在使用Azure的AD B2C框架时,我在基本的用户管理方面苦苦挣扎。
我已经成功设置了Azure AD B2C资源,注册了面向消费者的Web应用程序(创建了客户端机密,并向User.ReadWrite.All授予了委托和应用程序的权限),创建了自定义属性,并添加了现成的注册和登录用户流程。此外,我已经成功注册了用户并登录了我的Web应用程序。
为此,我遵循了文档(ms-identity-python-webapp-master)中提供的Python示例:
app.py
@app.route("/login")
def login():
session["state"] = str(uuid.uuid4())
# Technically we could use empty list [] as scopes to do just sign in,
# here we choose to also collect end user consent upfront
auth_url = _build_auth_url(scopes=app_config_b2c.SCOPE, state=session["state"])
return render_template("templates/login.html", auth_url=auth_url, version=msal.__version__)
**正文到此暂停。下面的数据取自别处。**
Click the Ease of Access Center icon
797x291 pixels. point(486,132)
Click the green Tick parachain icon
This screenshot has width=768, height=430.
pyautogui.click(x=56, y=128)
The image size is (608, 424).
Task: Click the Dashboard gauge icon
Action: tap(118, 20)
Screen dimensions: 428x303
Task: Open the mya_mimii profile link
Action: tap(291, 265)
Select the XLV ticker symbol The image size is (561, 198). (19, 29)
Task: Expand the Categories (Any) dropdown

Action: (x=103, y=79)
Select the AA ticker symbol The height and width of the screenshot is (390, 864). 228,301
@app.route(app_config_b2c.REDIRECT_PATH) # Its absolute URL must match your app's redirect_uri set in AAD
def authorized():
if request.args.get('state') != session.get("state"):
return redirect(url_for("index")) # No-OP. Goes back to Index page
if "error" in request.args: # Authentication/Authorization failure
return render_template("auth_error.html", result=request.args)
if request.args.get('code'):
cache = _load_cache()
result = _build_msal_app(cache=cache).acquire_token_by_authorization_code(
request.args['code'],
scopes=app_config_b2c.SCOPE, # Misspelled scope would cause an HTTP 400 error here
redirect_uri=url_for("authorized", _external=True))
if "error" in result:
return render_template("auth_error.html", result=result)
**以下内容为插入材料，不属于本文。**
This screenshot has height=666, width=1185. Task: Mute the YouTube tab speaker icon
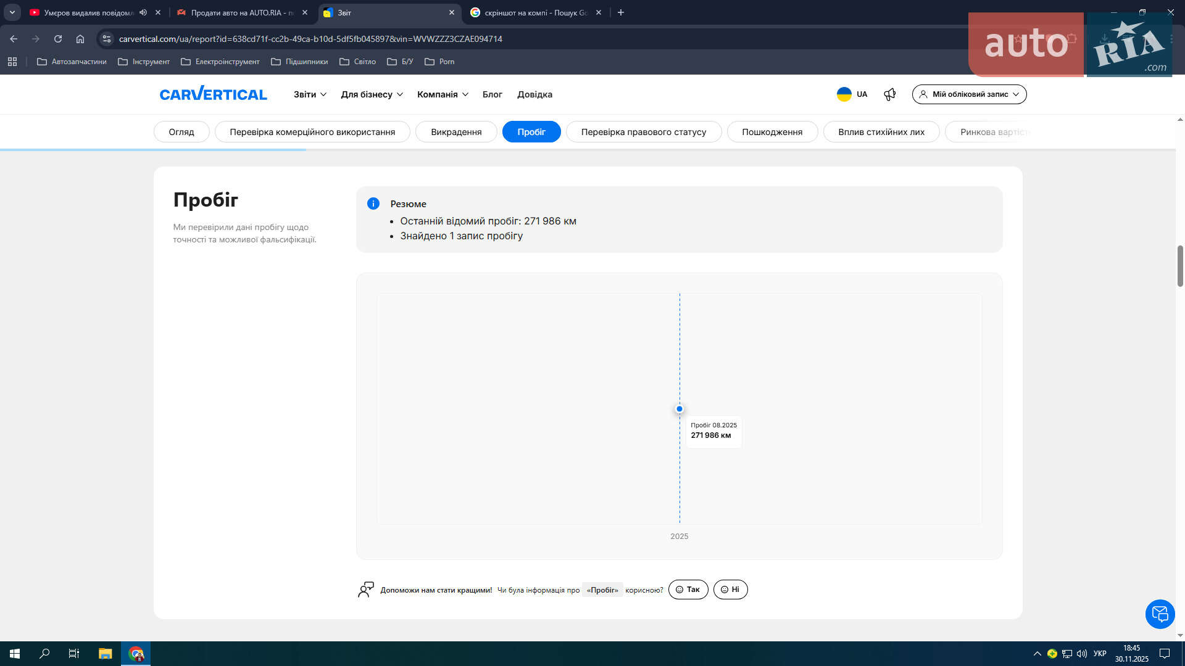143,12
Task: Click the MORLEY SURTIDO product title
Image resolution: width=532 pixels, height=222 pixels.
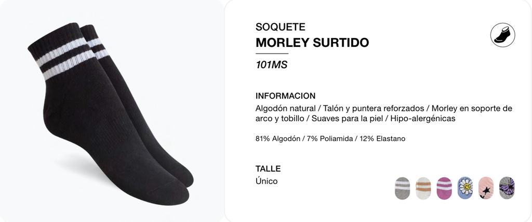Action: pos(312,43)
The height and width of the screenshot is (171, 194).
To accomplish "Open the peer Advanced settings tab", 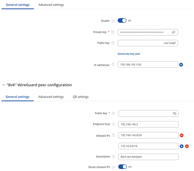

session["user"] = result.get("id_token_claims")
_save_cache(cache)
return redirect(url_for("index"))
@app.route("/logout")
def logout():
session.clear() # Wipe out user and its token cache from session
return redirect( # Also logout from your tenant's web session
app_config_b2c.AUTHORITY + "/oauth2/v2.0/logout" +
"?post_logout_redirect_uri=" + url_for("index", _external=True))
@app.route("/graphcall")
def graphcall():
token = _get_token_from_cache(app_config_b2c.SCOPE)
if not token:
return redirect(url_for("login"))
graph_data = requests.get( # Use token to call downstream service
app_config_b2c.ENDPOINT,
headers={'Authorization': 'Bearer ' + token['access_token']},
).json()
return render_template('templates/display.html', result=graph_data)
def _load_cache():
cache = msal.SerializableTokenCache()
if session.get("token_cache"):
cache.deserialize(session["token_cache"])
return cache
def _save_cache(cache):
if cache.has_state_changed:
session["token_cache"] = cache.serialize()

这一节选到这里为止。